Guideline-recommended 2L therapy
Latest guidelines of the European Society of Cardiology and American car­diology societies recommend mavacam­ten as a 2L treatment option for patients with symptomatic obstructive HCM. For patients with drug-refractory symptoms, invasive septal reduction therapy should be considered. (Figure 1) [Eur Heart J 2023;44:3503-3626; J Am Coll Cardiol 2024;83:2324-2405]

Practical considerations in Asia
“We would usually start mavacamten at 2.5 mg QD unless CYP2C19 phenotype is determined,” Chan advised. “Echocardi­ography should be performed in weeks 4, 8 and 12 to [measure Valsalva LVOT gradient and] ensure LV ejection fraction [LVEF] is ≥50 percent. A clinic visit in week 12 should be planned to review the need for uptitration of mavacamten. From week 12 onwards, echocardiography should be performed every 12 weeks if the dose re­mains unchanged.

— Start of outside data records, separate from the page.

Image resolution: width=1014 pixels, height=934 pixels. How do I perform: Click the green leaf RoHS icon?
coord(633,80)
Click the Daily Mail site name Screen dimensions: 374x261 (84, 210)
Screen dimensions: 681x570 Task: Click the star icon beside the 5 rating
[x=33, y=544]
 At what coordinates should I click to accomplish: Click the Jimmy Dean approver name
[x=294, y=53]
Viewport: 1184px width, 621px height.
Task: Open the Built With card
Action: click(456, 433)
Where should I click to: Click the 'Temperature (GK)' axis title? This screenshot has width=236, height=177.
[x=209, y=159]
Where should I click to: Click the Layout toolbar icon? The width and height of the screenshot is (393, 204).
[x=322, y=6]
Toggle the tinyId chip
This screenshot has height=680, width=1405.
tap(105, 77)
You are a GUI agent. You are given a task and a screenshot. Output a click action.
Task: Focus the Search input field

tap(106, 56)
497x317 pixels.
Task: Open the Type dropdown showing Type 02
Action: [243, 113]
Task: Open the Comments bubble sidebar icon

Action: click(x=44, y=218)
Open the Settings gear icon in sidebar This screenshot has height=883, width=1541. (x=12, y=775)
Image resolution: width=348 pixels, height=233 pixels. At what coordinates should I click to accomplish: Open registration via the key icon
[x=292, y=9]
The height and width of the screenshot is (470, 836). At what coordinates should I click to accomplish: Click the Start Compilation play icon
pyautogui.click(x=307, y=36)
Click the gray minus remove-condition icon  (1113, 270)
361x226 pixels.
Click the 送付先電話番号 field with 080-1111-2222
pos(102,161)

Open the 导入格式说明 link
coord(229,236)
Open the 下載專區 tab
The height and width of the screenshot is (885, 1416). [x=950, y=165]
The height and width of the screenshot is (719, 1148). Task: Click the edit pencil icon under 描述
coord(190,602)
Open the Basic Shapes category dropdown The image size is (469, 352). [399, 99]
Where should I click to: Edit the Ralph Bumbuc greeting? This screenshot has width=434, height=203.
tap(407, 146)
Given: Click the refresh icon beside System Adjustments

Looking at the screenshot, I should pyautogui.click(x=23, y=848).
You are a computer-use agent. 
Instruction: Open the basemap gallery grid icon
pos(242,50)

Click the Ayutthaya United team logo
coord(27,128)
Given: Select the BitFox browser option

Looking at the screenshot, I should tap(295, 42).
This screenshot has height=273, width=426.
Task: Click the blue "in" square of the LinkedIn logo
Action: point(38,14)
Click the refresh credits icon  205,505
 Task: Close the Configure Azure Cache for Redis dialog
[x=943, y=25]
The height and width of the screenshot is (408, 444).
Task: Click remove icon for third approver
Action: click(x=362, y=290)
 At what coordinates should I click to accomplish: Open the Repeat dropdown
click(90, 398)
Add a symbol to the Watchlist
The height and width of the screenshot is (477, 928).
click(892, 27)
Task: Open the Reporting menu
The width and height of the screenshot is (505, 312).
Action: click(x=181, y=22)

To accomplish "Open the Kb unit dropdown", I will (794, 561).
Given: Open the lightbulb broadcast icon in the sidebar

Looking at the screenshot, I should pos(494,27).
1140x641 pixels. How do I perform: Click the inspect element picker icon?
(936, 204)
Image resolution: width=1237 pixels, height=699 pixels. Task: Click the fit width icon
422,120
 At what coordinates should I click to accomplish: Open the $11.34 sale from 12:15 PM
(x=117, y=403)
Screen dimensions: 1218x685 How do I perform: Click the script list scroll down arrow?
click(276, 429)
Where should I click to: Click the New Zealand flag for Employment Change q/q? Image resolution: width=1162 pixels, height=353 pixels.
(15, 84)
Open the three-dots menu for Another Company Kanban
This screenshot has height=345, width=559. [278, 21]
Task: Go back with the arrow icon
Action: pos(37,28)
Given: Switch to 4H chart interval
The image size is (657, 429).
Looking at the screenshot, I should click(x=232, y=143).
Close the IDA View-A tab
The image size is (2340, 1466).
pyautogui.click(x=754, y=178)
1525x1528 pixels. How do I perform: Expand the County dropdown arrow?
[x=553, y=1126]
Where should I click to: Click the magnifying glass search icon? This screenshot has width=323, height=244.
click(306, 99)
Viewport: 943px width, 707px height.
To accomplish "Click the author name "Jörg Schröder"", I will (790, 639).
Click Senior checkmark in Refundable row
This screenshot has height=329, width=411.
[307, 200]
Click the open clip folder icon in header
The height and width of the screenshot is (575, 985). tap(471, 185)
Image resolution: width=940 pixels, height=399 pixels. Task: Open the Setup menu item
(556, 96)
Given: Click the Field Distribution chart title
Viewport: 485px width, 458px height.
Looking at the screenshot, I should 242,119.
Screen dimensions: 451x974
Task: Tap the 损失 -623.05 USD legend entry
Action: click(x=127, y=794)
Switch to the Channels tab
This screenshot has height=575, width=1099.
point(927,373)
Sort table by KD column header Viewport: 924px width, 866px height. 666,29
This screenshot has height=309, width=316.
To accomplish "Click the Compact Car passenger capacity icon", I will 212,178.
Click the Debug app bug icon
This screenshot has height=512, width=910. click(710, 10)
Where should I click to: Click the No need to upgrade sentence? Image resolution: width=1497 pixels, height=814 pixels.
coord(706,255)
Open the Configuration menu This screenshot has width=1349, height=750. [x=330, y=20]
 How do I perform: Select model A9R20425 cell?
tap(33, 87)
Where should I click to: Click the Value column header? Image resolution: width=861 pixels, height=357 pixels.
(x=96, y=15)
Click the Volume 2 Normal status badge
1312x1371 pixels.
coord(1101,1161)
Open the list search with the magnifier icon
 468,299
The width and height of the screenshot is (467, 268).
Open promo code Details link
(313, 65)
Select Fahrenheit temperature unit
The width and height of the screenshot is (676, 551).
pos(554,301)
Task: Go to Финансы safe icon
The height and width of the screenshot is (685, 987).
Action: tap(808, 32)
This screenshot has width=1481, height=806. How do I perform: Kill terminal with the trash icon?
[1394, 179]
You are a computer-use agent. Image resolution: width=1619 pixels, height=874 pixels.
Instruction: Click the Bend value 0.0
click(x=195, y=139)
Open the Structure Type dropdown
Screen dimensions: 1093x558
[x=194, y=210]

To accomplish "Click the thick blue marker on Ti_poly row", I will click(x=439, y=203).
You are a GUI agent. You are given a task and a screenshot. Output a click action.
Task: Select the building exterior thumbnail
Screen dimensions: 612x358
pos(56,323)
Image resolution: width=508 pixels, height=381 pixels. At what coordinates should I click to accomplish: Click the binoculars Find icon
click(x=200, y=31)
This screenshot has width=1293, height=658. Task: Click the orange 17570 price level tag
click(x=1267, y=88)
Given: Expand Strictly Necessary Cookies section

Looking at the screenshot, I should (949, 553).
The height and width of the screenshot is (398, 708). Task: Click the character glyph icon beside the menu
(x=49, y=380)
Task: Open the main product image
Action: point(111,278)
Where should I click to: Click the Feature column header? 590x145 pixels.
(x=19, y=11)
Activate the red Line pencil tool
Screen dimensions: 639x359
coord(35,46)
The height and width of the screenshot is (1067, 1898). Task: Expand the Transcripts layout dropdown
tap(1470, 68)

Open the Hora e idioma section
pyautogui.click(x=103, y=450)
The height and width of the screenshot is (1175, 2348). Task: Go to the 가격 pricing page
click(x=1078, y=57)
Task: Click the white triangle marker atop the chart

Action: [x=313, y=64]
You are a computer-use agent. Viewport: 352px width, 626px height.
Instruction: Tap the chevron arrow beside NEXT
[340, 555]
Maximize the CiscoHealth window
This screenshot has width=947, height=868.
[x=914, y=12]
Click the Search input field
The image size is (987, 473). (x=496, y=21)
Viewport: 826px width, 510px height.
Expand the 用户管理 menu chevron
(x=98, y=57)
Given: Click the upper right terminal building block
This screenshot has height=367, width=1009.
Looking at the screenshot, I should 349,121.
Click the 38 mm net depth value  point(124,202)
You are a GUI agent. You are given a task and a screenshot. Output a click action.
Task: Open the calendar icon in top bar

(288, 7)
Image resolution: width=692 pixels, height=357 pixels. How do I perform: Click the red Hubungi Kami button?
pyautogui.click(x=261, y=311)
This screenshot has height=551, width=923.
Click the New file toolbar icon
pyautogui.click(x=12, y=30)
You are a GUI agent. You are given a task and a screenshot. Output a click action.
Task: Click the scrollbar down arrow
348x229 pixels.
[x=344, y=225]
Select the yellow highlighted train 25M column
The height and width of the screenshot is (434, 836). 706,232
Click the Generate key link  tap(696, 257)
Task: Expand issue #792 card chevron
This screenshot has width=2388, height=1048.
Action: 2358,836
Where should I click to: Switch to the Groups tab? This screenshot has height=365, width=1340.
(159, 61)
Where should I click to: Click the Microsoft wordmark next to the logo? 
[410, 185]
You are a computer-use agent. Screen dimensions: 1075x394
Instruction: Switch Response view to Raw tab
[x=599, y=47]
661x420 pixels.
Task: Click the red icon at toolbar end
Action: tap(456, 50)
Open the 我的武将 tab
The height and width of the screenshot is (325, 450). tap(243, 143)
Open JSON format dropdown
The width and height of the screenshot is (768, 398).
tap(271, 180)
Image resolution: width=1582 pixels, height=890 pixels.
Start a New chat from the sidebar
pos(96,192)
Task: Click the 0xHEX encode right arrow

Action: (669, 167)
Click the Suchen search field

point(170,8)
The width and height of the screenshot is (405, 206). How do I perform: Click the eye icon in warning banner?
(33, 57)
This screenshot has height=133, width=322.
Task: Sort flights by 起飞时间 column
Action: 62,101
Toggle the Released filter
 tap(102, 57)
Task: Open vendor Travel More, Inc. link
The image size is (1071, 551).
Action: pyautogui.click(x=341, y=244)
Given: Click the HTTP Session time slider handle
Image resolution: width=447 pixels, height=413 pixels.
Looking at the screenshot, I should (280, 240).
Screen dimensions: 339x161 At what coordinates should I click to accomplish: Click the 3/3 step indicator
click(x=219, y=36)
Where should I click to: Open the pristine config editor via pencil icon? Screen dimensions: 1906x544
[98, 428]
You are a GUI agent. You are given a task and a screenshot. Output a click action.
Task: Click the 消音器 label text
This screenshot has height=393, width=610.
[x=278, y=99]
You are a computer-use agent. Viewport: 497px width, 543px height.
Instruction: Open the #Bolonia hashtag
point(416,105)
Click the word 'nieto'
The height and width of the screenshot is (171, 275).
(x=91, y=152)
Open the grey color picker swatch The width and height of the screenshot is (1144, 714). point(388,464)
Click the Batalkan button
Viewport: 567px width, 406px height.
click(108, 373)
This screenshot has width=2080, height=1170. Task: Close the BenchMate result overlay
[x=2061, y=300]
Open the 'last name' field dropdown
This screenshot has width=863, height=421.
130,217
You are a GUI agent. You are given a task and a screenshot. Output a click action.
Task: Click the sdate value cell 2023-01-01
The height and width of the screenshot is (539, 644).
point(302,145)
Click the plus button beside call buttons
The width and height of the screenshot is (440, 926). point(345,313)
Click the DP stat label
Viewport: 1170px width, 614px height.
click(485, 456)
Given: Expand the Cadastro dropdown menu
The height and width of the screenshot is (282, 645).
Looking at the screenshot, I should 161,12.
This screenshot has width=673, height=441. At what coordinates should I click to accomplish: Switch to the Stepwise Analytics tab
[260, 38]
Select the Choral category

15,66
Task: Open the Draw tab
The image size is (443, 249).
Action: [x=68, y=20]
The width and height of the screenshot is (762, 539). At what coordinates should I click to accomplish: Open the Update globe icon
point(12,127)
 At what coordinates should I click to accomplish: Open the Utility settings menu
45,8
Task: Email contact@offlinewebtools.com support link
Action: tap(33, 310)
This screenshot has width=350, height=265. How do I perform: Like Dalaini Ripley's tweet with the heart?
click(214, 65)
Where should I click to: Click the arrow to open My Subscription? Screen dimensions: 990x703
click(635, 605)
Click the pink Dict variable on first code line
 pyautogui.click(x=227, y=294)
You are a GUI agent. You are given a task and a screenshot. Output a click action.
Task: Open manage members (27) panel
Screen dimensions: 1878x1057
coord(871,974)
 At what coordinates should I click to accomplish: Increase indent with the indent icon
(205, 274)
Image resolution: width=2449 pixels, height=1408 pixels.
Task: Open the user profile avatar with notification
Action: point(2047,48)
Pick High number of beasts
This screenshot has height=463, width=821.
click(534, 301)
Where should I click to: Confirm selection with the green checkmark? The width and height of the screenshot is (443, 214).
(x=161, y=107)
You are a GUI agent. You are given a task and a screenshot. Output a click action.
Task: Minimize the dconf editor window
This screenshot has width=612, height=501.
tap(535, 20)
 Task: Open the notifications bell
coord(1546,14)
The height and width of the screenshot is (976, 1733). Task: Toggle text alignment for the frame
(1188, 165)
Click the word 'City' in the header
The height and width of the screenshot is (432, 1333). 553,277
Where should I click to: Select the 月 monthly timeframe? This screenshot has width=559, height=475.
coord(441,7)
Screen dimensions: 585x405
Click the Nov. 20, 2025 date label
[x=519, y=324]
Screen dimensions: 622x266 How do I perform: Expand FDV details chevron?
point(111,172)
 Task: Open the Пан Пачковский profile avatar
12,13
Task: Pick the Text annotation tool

If there is uptitration at week 12, an additional echocardiography should be performed 4 weeks later [and 8 weeks later for CYP2C19 poor metaboliz­ers or undetermined phenotype].” [Mava­camten Hong Kong Prescribing Informa­tion, September 2023]

Conclusion
Proper echocardiography with Valsalva manoeuvre is essential for diagnosis of ob­structive HCM. Mavacamten, a first-in-class CMI, effectively reduces LVOT gradients and improves symptoms and exercise ca­pacity, and is recommended by internation­al guidelines as 2L therapy in patients with symptomatic obstructive HCM.